Personne ne peut oublier une nuit vécue à la cabane Kibo. Nous avions passé l' après à nous chauffer agréablement au soleil, mais la nuit nous démontra ce que signifient les hautes altitudes africaines. Une heure déjà après le coucher du soleil, revêtus de tous nos habits disponibles - et ils étaient nombreux - et enveloppés dans nos sacs de couchage, nous grelottions. Seules des boissons chaudes pouvaient remédier à ce désagrément, et nous ne parvenions à trouver un peu de sommeil qu' en ayant recours à la pharmacie portative que nous avions soigneusement rangée. Par quel phénomène les porteurs, avec leurs sandales et leurs vêtements aussi sommaires, résistent-ils au froid? Cela demeure pour nous une énigme.

A une heure du matin, c' est la diane.
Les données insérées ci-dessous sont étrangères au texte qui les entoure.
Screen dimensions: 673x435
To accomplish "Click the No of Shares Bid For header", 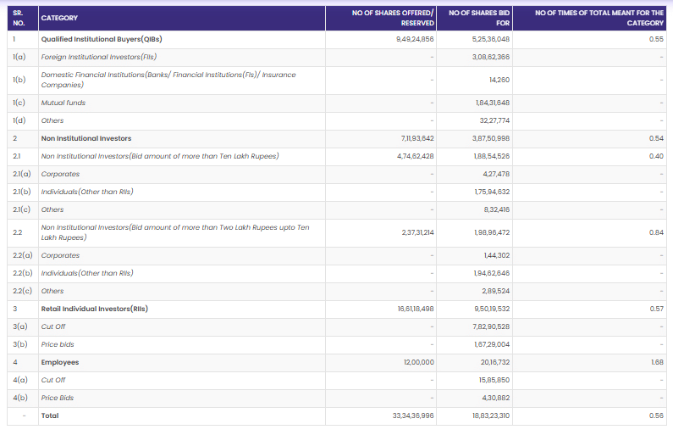I will pos(477,17).
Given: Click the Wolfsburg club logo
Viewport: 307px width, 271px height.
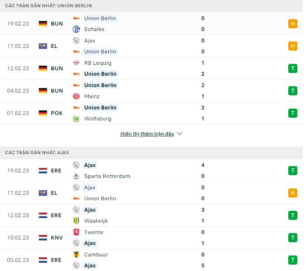Looking at the screenshot, I should click(76, 119).
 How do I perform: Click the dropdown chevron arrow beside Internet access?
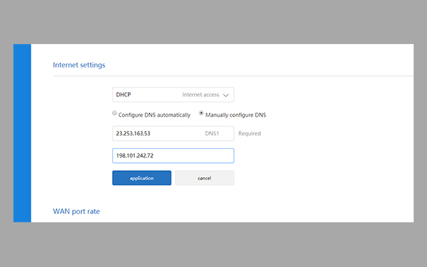tap(226, 95)
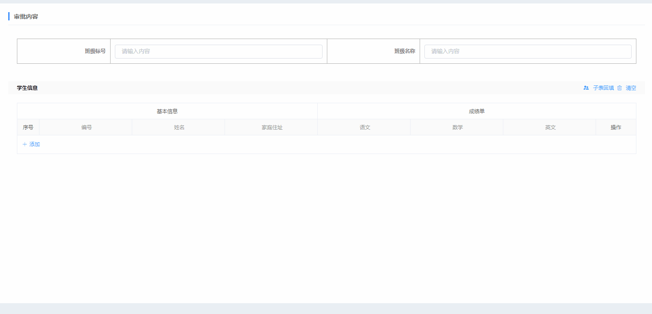652x314 pixels.
Task: Click the 学生信息 section heading
Action: click(x=27, y=88)
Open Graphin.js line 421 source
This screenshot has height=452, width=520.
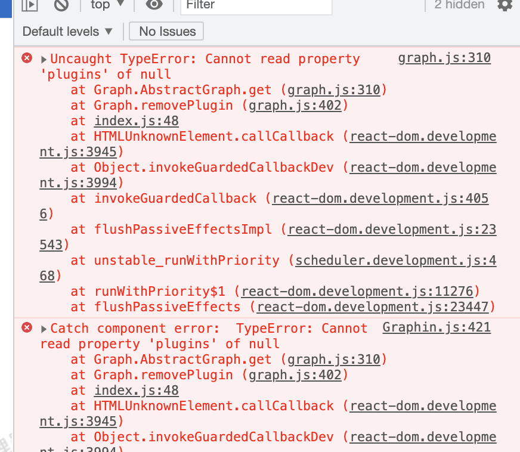[x=436, y=327]
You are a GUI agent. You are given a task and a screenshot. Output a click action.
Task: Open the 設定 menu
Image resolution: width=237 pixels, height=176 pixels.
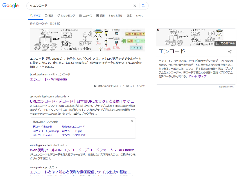pos(129,16)
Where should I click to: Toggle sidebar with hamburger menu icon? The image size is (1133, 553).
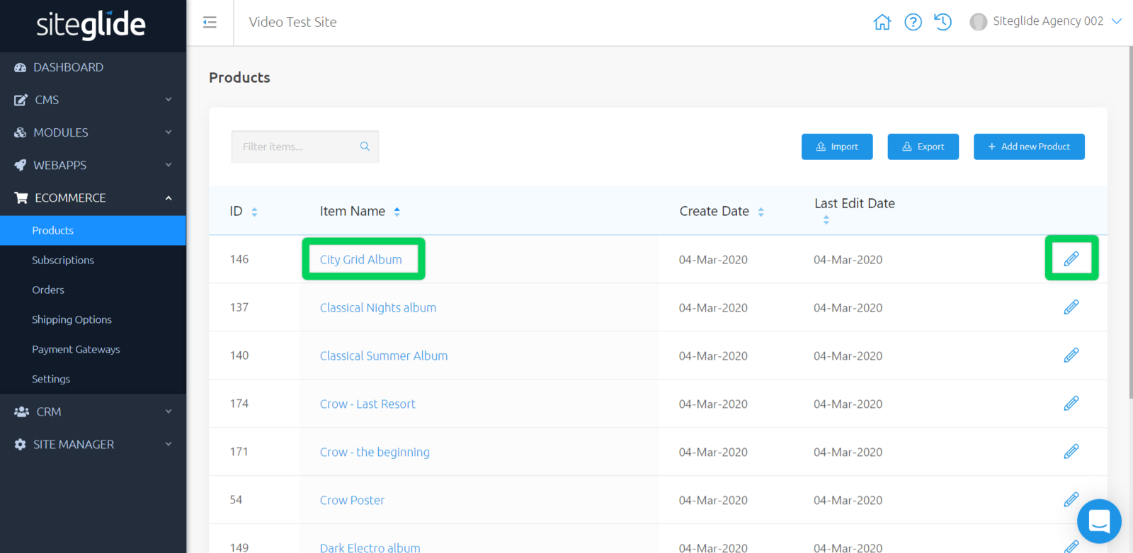(210, 22)
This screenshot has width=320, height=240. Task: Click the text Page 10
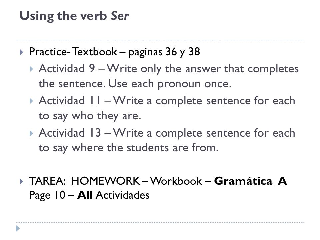[47, 195]
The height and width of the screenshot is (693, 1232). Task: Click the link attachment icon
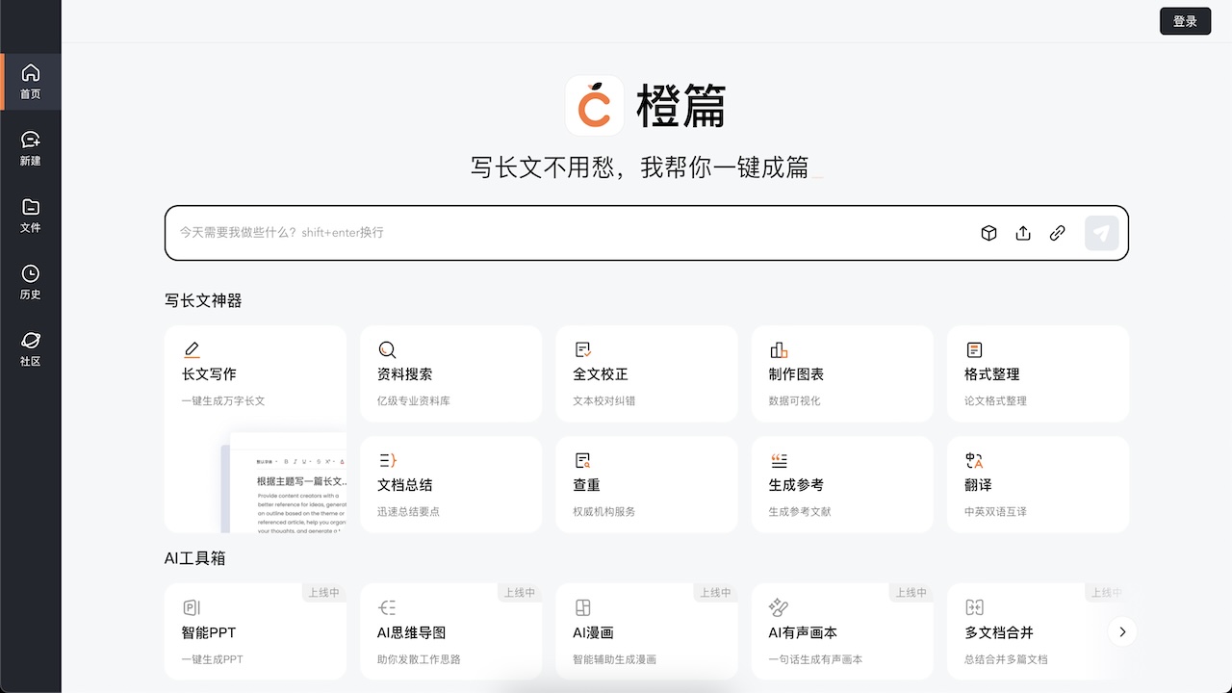click(1058, 233)
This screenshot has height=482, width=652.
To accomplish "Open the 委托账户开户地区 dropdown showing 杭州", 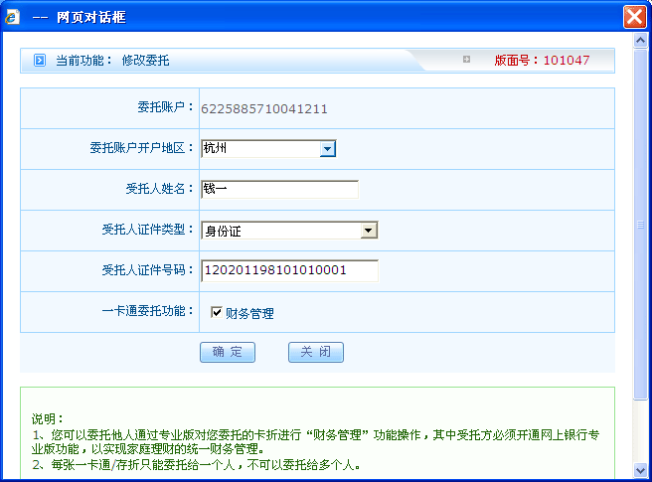I will 327,149.
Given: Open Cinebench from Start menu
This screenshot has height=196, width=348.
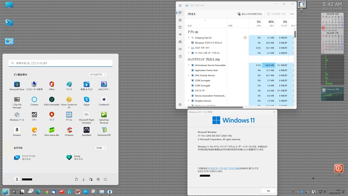Looking at the screenshot, I should click(x=104, y=100).
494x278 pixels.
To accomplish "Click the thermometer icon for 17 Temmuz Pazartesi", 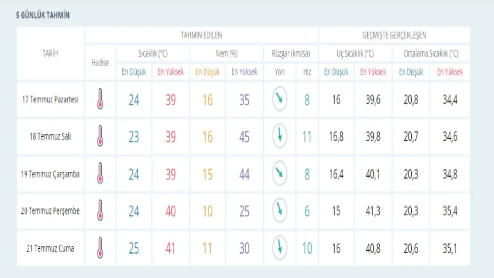I will click(x=100, y=99).
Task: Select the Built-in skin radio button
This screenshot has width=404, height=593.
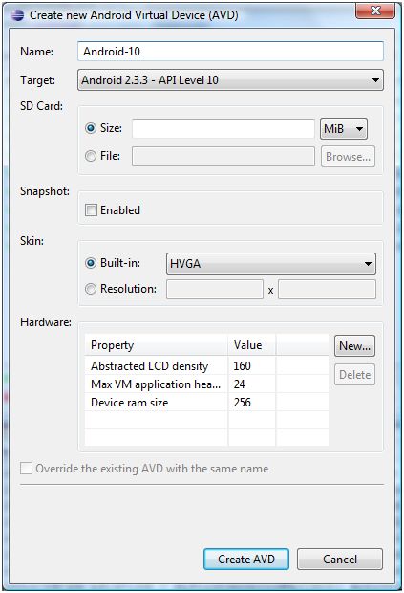Action: tap(91, 263)
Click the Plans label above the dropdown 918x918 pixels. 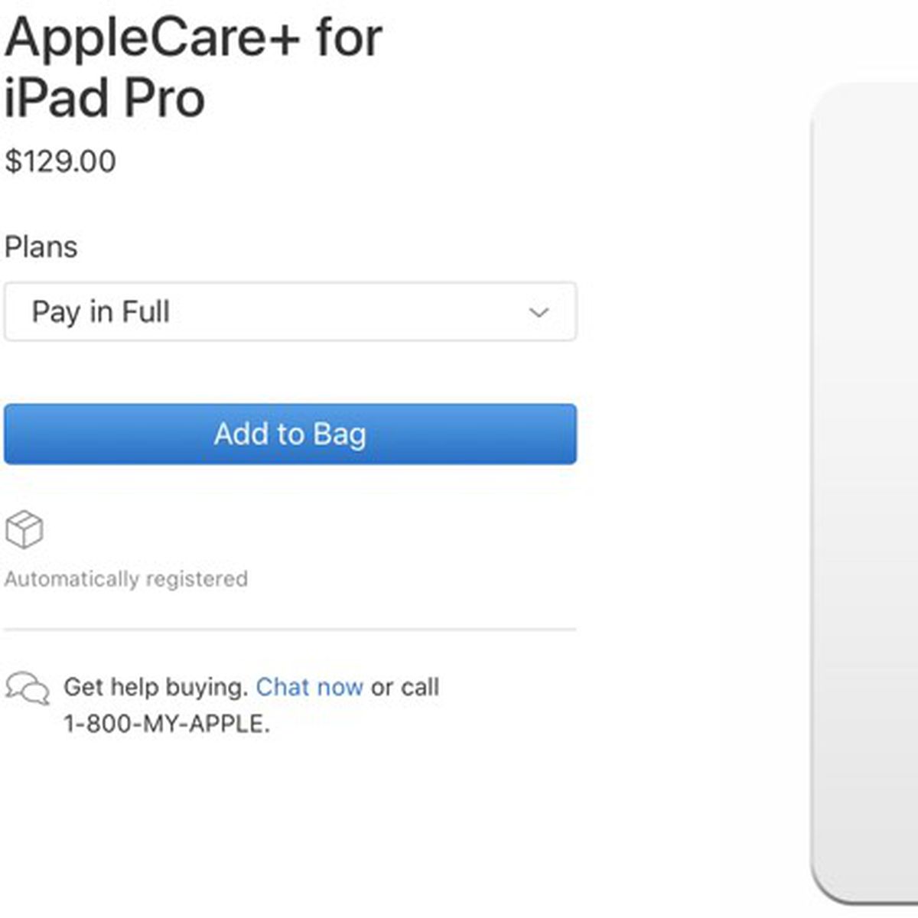point(41,247)

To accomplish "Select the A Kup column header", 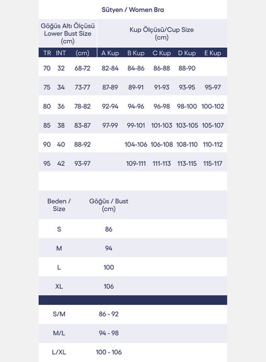I will 110,53.
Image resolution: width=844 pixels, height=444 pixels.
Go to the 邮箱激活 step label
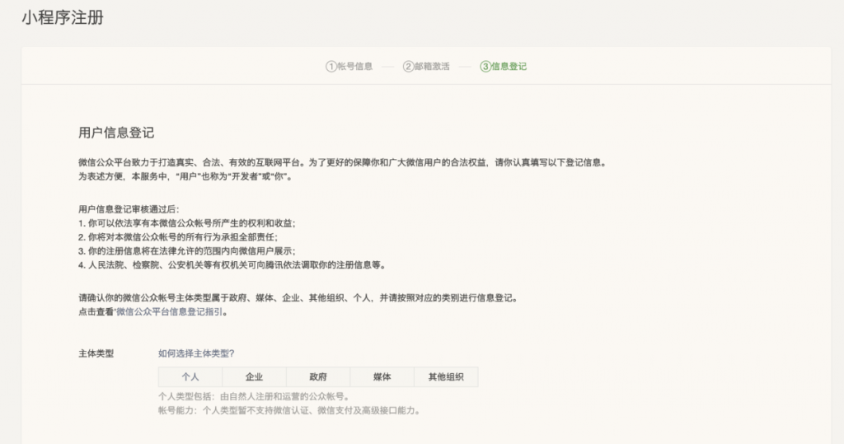click(432, 67)
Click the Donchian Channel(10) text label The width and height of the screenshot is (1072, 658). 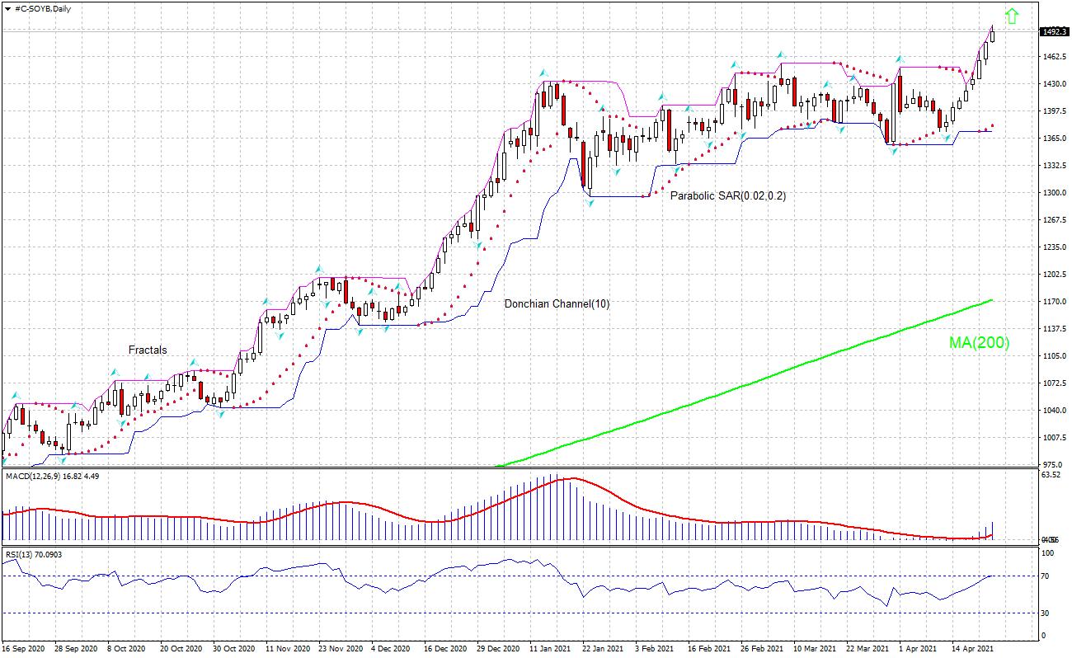[x=557, y=303]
Le lever est un soulagement, car il signifie la fin de quelques heures longues et glaciales. Notre déjeuner se compose de nourriture légère et fortifiante un bouillon chaud, de la viande séchée, du Biomalt et du Darvida. Nous sommes rassurés quant à l' état de santé de Walter qui a surmonté sa crise d' hier; nous nous sentons en pleine forme pour entamer le jour décisif qui comportera l' ascension du sommet Immédiatement au-dessus de la cabane Kibo commence une pente de neige à forte déclivité. Nous montons lentement en respirant profondément et mettons nos pieds dans les traces du guide. Après certaines périodes pauvres en précipitations, ce versant se trouve parfois exempt de neige jusqu' au bord du cratère; l' absence de la neige laisse alors apparaître des pentes d' éboulis exténuantes à gravir et épuisant les dernières réserves d' énergie. Les conditions sont pour nous beaucoup plus favorables, mais nous déposons néanmoins nos sacs aux deux tiers de la montée, à la Grotte Hans-Meyer, ainsi dénommée en l' honneur du vainqueur du Kibo. Nous n' emportons qu' une gourde de thé et un appareil de photo. Tout allégement du paquetage, ne serait-ce que d' un kilo, est extrêmement précieux. Après une montée raide de quatre heures dans la neige, nous parvenons au Gilman' s Point, la cote la plus basse du pourtour du cratère, au moment où le soleil se lève. Le cratère s' ouvre devant nous avec ses deux kilomètres de diamètre et ses glaciers imposants. En suivant son pourtour, par une succession de montées et de descentes et au prix de deux nouvelles heures de marche harassantes en foulant de la neige de névé, nous gagnons le point culminant du cratère l' Uhuru. L' air raréfié trouble non seulement la respiration, mais il raccourcit les distances; ainsi, le Mawenzi, éloigné de nous de 12 kilomètres, nous semble à portée de main, et le relief des rochers est très distinct. Le Meru, pourtant situé à 70 kilomètres plus à l' ouest, apparaît très nettement. Une faible couche de nuages s' étend au-dessous de nous, alors que le soleil des tropiques luit dans un ciel d' un bleu intense, par-dessus le sommet féerique dans sa blancheur de neige. Nous scellons ce grand événement d' une cordiale poignée de main, comblés par le bonheur d' avoir réalisé notre vœu.